__QUOTED TEXT__:
DRIVER’S LICENSE AND INSURANCE, PLEASE
(Photo Kwei Quartey)
The officer will aggressively tell you that he’s taking you to traffic court, you’ll beg, plead, argue, and ultimately offer him “a little something” to let you continue on your way.
Obuasi has a population of about 175,000. Its sister city in the US is Riverside, California. Like other towns of its size, Obuasi is rather quiet, although traffic can be surprisingly heavy at times.

OBUASI HIGH STREET
(Photo Kwei Quartey)
Obuasi Mine, where Kojo works, is run by AngloGold Ashanti. It is one of the ten largest mines in the world, and is not to be confused with illegal gold mining in the area.

ANGLOGOLD ASHANTI–THIS IS LEGIT
(Photo Kwei Quartey)
I met Kojo Sunday around 11 a.m. at an outdoor restaurant , where we sat down for a drink and a chat. He was much younger than I had imagined from his voice on the phone, and very charismatic. I reiterated what I needed: to see everything possible related to illegal gold mining–safely. Not a problem. Kojo was happy to help. Born and bred in Obuasi, he knew where all the mines were. Even more importantly, he knew a lot of people particularly in the mining industry, in which he works himself. We settled on his per diem rate, and the next question was when to start. Kojo was willing to get going immediately, but after some discussion, he agreed with me that we ought to wait until I had talked to a senior officer at the Obuasi divisional headquarters of the Ghana Police Service. I wanted everything to be above board and find out if from a law enforcement perspective there was anything I needed to be aware of.

__DATASET SECTION__:
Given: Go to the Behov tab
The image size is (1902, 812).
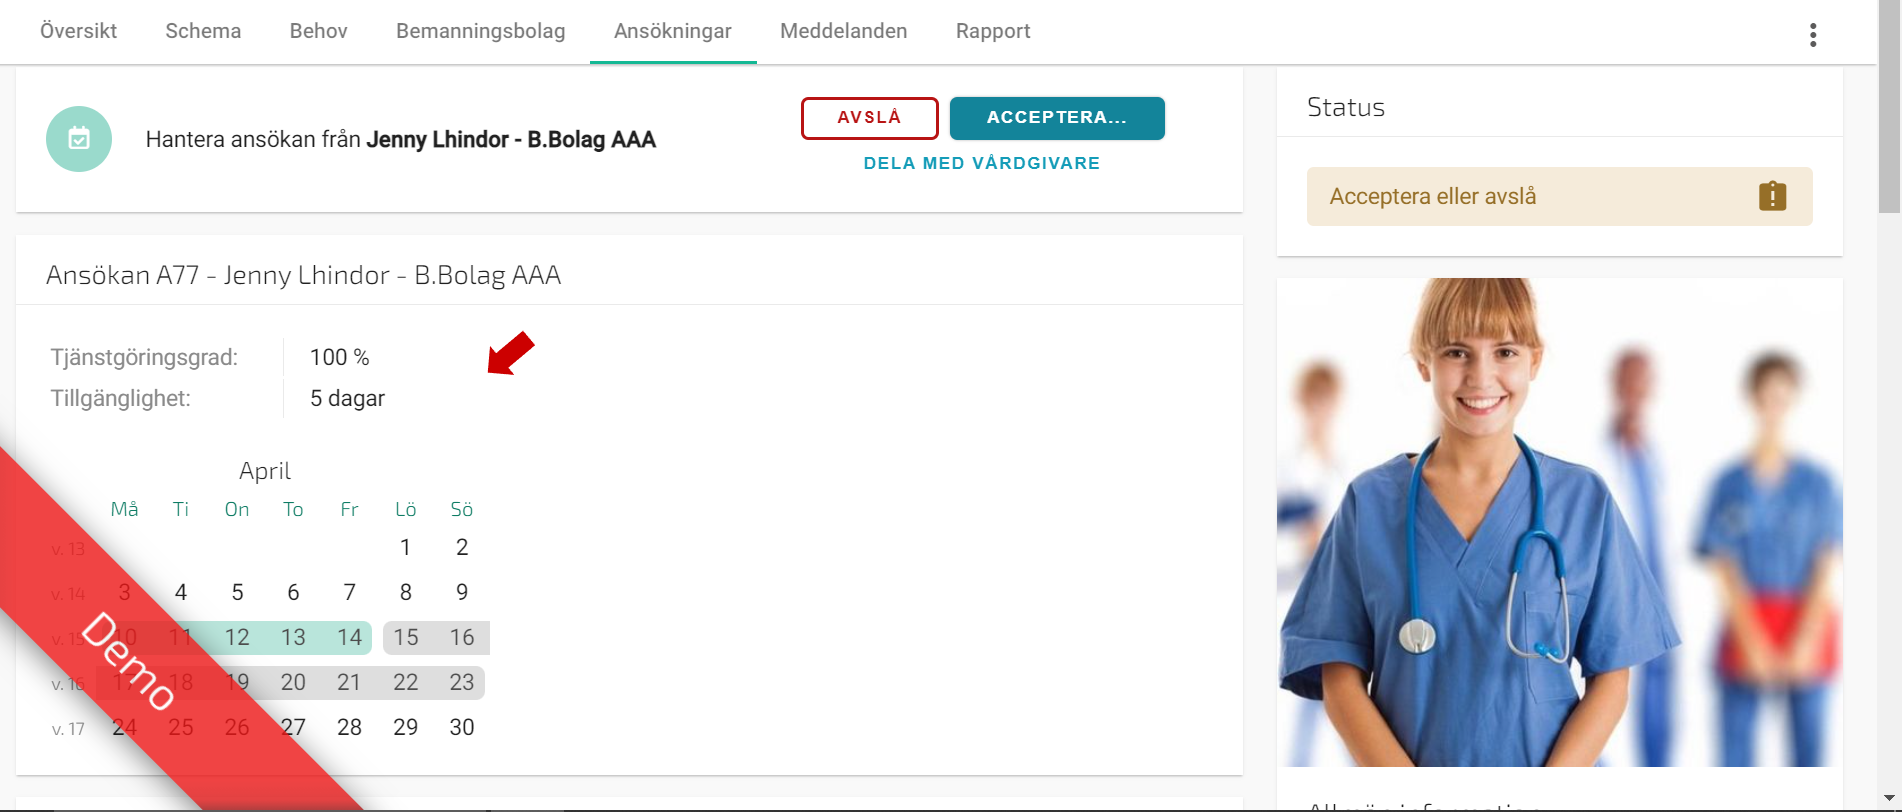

__TASK INSTRUCTIONS__:
Copy the part of the Obuasi passage from "DRIVER’S LICENSE AND" to "on your way.", substituting "the station" for "traffic court".

__EXERCISE ANSWER__:
DRIVER’S LICENSE AND INSURANCE, PLEASE
(Photo Kwei Quartey)
The officer will aggressively tell you that he’s taking you to the station, you’ll beg, plead, argue, and ultimately offer him “a little something” to let you continue on your way.